> _Record extracts_:
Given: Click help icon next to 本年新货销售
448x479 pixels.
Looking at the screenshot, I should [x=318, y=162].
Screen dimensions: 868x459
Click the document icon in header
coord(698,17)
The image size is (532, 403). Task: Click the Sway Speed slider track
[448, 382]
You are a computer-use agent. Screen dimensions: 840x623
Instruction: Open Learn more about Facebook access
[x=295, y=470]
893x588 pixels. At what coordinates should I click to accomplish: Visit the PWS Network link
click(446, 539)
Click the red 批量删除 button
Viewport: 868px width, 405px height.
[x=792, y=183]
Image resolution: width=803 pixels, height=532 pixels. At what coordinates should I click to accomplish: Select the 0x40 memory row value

> _Requirement_: The full data must appear again, retyped in every detail.

> _Task result_:
Given: Click help icon next to 本年新货销售
448x479 pixels.
Looking at the screenshot, I should [x=318, y=162].
Screen dimensions: 868x459
Click the document icon in header
coord(698,17)
The image size is (532, 403). Task: Click the Sway Speed slider track
[448, 382]
You are a computer-use agent. Screen dimensions: 840x623
Instruction: Open Learn more about Facebook access
[x=295, y=470]
893x588 pixels. At what coordinates should I click to accomplish: Visit the PWS Network link
click(446, 539)
Click the red 批量删除 button
Viewport: 868px width, 405px height.
[x=792, y=183]
Image resolution: width=803 pixels, height=532 pixels. At what coordinates should I click to accomplish: Select the 0x40 memory row value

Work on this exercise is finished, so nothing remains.